In the passage below about expanding Medicare to all Americans, which organization released Gerald Friedman's study?

Passage provided below:

Even with the recent passage of the Patient Protection and Affordable Care Act, health care remains a major political issue, and one that also deeply impacts the U.S. economy. Recent research by Professor Gerald Friedman on the prospect of expanding Medicare to cover all Americans is promising; it shows almost $500 billion in savings in the first year alone, and it would cover the almost 50 million Americans who remain uninsured. Friedman’s research was mentioned by the organization Public Citizen regarding a push by Rep. John Conyers (D-MI) and Sen. Bernie Sanders (I-VT) to make ‘Medicare for All’ a reality. It was also mentioned by Salon‘s Adam Gaffney.

To Mark Medicare Anniversary, Lawmakers and Advocates Rally for Expansion of Program to Include Every American – YubaNet.com
7/31/13

The new study, done by Gerald Friedman, professor of economics at the University of Massachusetts Amherst and released today by Physicians for a National Health Program, shows that upgrading the nation’s Medicare program and expanding it to cover people of all ages would yield more than a half-trillion dollars in efficiency savings in its first year of operation, enough to pay for high-quality, comprehensive health benefits for all residents of the United States at a lower cost to most individuals, families and businesses.

End of Passage provided.
Data extract below:

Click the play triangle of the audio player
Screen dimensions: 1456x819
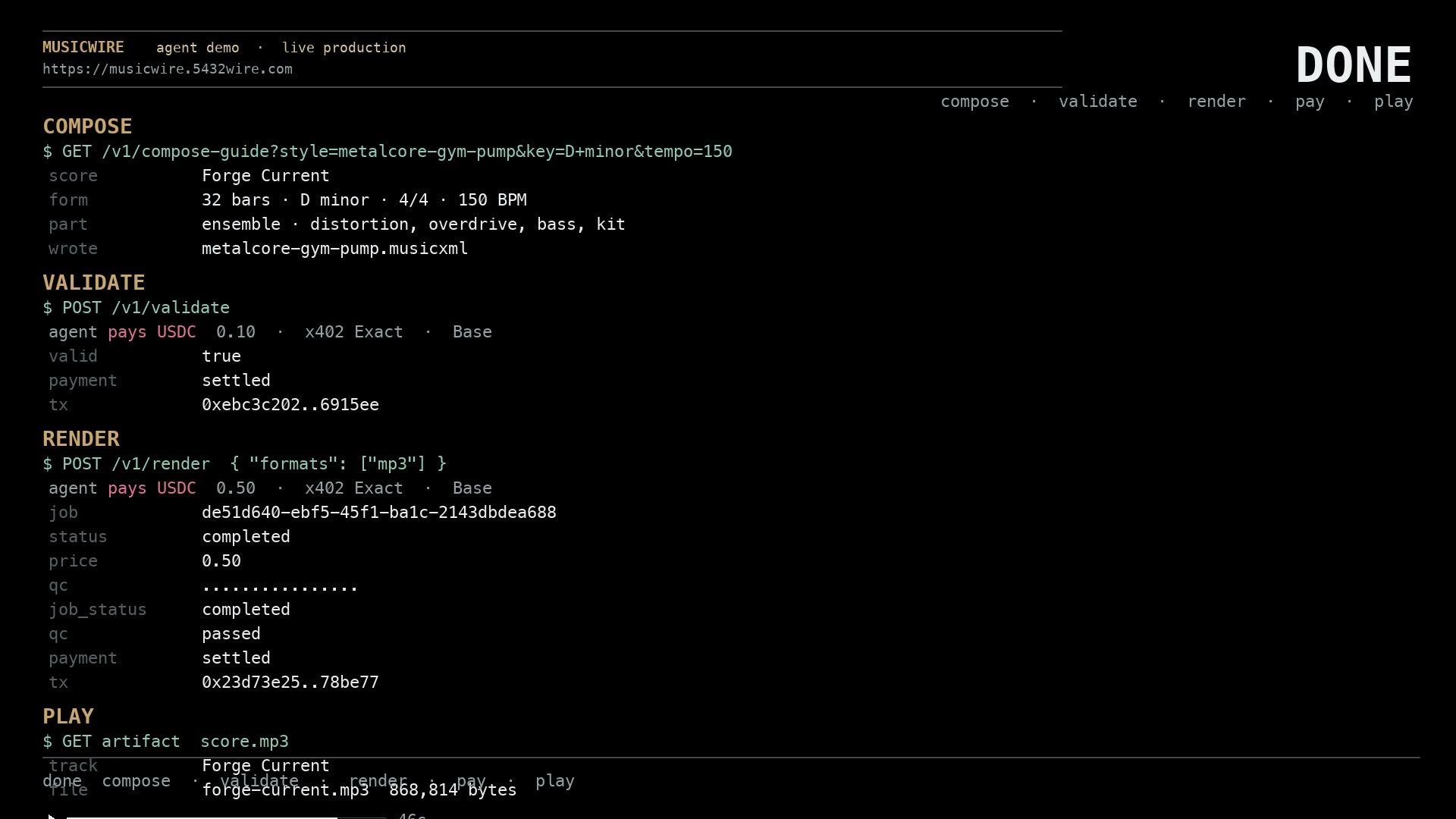[x=52, y=817]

End of Data extract.

Response: Physicians for a National Health Program